[Opening Dataset entries section]
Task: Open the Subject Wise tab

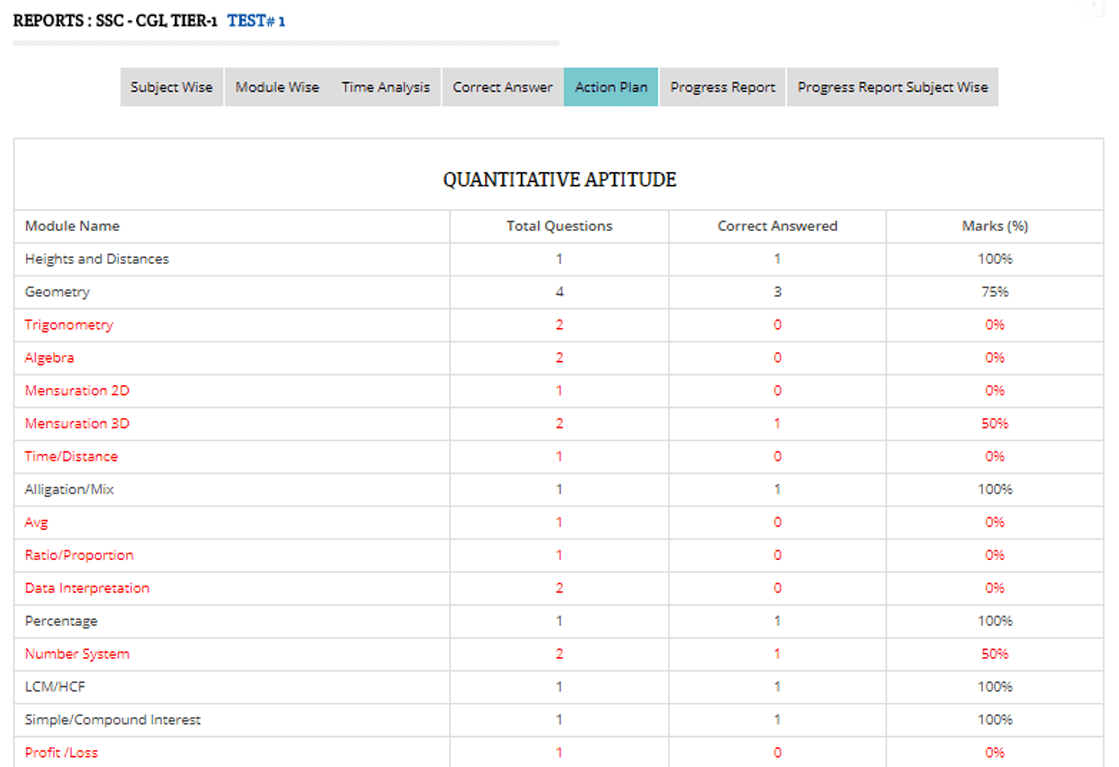Action: pyautogui.click(x=171, y=87)
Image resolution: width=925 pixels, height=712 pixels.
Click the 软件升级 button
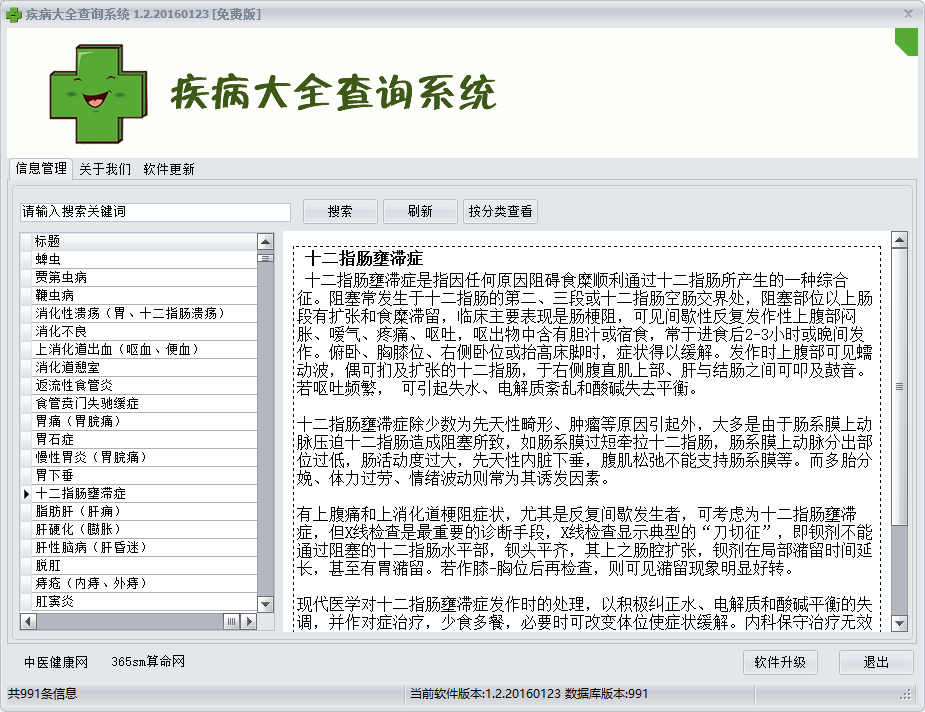pyautogui.click(x=779, y=662)
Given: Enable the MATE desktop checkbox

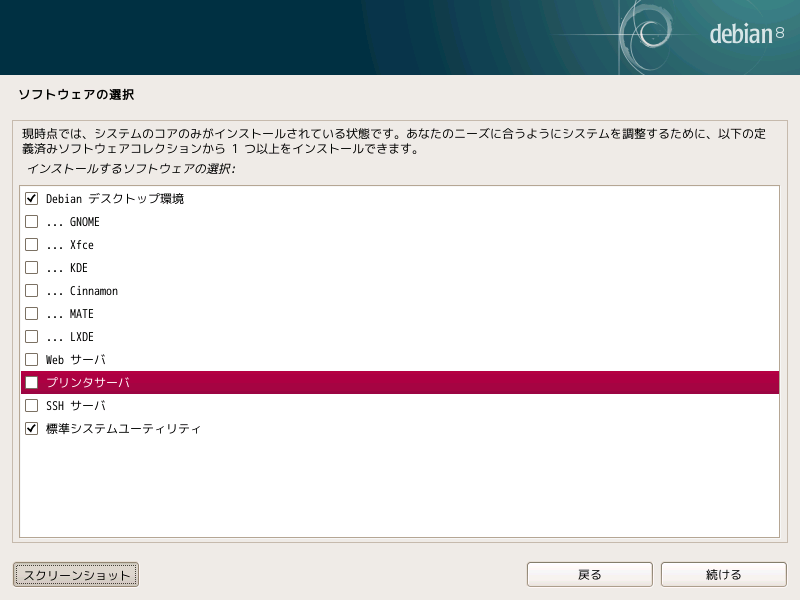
[Closing Dataset entries section]
Restate all entries exactly; pictures stay out.

Task: Open the Subject Wise tab

Action: pyautogui.click(x=171, y=87)
Image resolution: width=925 pixels, height=712 pixels.
Click the 软件升级 button
pyautogui.click(x=779, y=662)
Given: Enable the MATE desktop checkbox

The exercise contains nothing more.